* _Data shown_:
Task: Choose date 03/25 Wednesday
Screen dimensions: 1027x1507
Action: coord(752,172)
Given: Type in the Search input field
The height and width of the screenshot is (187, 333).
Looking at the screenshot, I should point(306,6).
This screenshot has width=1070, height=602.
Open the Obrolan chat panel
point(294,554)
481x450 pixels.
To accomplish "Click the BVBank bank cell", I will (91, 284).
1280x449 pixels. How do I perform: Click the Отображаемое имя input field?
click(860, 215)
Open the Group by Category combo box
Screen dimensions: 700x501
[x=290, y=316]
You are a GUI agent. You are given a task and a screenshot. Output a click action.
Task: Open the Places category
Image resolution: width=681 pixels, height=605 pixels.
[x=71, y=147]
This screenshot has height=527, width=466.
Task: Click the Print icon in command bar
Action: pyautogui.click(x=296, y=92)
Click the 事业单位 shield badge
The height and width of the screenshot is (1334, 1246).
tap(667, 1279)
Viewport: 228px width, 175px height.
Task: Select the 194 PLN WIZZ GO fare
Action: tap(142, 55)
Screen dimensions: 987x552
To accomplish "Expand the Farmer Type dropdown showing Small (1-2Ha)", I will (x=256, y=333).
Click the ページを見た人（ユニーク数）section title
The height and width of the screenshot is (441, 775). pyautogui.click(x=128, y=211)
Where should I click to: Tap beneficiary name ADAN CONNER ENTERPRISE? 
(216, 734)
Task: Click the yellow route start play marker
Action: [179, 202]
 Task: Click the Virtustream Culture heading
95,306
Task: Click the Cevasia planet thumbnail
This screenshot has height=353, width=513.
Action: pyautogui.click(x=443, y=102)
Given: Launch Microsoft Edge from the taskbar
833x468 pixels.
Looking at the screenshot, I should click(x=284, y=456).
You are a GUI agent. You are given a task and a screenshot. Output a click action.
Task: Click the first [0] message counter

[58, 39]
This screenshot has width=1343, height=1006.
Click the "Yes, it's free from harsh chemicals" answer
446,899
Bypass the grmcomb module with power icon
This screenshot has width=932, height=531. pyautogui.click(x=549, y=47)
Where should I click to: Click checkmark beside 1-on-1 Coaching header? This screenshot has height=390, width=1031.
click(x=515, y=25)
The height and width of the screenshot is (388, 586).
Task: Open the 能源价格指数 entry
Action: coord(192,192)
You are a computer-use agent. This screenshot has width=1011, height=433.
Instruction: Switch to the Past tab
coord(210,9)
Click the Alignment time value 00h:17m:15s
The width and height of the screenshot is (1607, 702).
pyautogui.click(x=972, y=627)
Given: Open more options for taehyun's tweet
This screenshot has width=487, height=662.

* _Exercise prompt_:
Reproduce, please, every line of the records above without alteration.

* _Exercise response_:
Task: Choose date 03/25 Wednesday
Screen dimensions: 1027x1507
Action: coord(752,172)
Given: Type in the Search input field
The height and width of the screenshot is (187, 333).
Looking at the screenshot, I should point(306,6).
This screenshot has width=1070, height=602.
Open the Obrolan chat panel
point(294,554)
481x450 pixels.
To accomplish "Click the BVBank bank cell", I will (91, 284).
1280x449 pixels. How do I perform: Click the Отображаемое имя input field?
click(860, 215)
Open the Group by Category combo box
Screen dimensions: 700x501
[x=290, y=316]
You are a GUI agent. You are given a task and a screenshot. Output a click action.
Task: Open the Places category
Image resolution: width=681 pixels, height=605 pixels.
[x=71, y=147]
This screenshot has height=527, width=466.
Task: Click the Print icon in command bar
Action: pyautogui.click(x=296, y=92)
Click the 事业单位 shield badge
The height and width of the screenshot is (1334, 1246).
tap(667, 1279)
Viewport: 228px width, 175px height.
Task: Select the 194 PLN WIZZ GO fare
Action: tap(142, 55)
Screen dimensions: 987x552
To accomplish "Expand the Farmer Type dropdown showing Small (1-2Ha)", I will (x=256, y=333).
Click the ページを見た人（ユニーク数）section title
The height and width of the screenshot is (441, 775). pyautogui.click(x=128, y=211)
Where should I click to: Tap beneficiary name ADAN CONNER ENTERPRISE? 
(216, 734)
Task: Click the yellow route start play marker
Action: [179, 202]
 Task: Click the Virtustream Culture heading
95,306
Task: Click the Cevasia planet thumbnail
This screenshot has height=353, width=513.
Action: pyautogui.click(x=443, y=102)
Given: Launch Microsoft Edge from the taskbar
833x468 pixels.
Looking at the screenshot, I should click(x=284, y=456).
You are a GUI agent. You are given a task and a screenshot. Output a click action.
Task: Click the first [0] message counter

[58, 39]
This screenshot has width=1343, height=1006.
Click the "Yes, it's free from harsh chemicals" answer
446,899
Bypass the grmcomb module with power icon
This screenshot has width=932, height=531. pyautogui.click(x=549, y=47)
Where should I click to: Click checkmark beside 1-on-1 Coaching header? This screenshot has height=390, width=1031.
click(x=515, y=25)
The height and width of the screenshot is (388, 586).
Task: Open the 能源价格指数 entry
Action: coord(192,192)
You are a computer-use agent. This screenshot has width=1011, height=433.
Instruction: Switch to the Past tab
coord(210,9)
Click the Alignment time value 00h:17m:15s
The width and height of the screenshot is (1607, 702).
pyautogui.click(x=972, y=627)
Given: Open more options for taehyun's tweet
This screenshot has width=487, height=662.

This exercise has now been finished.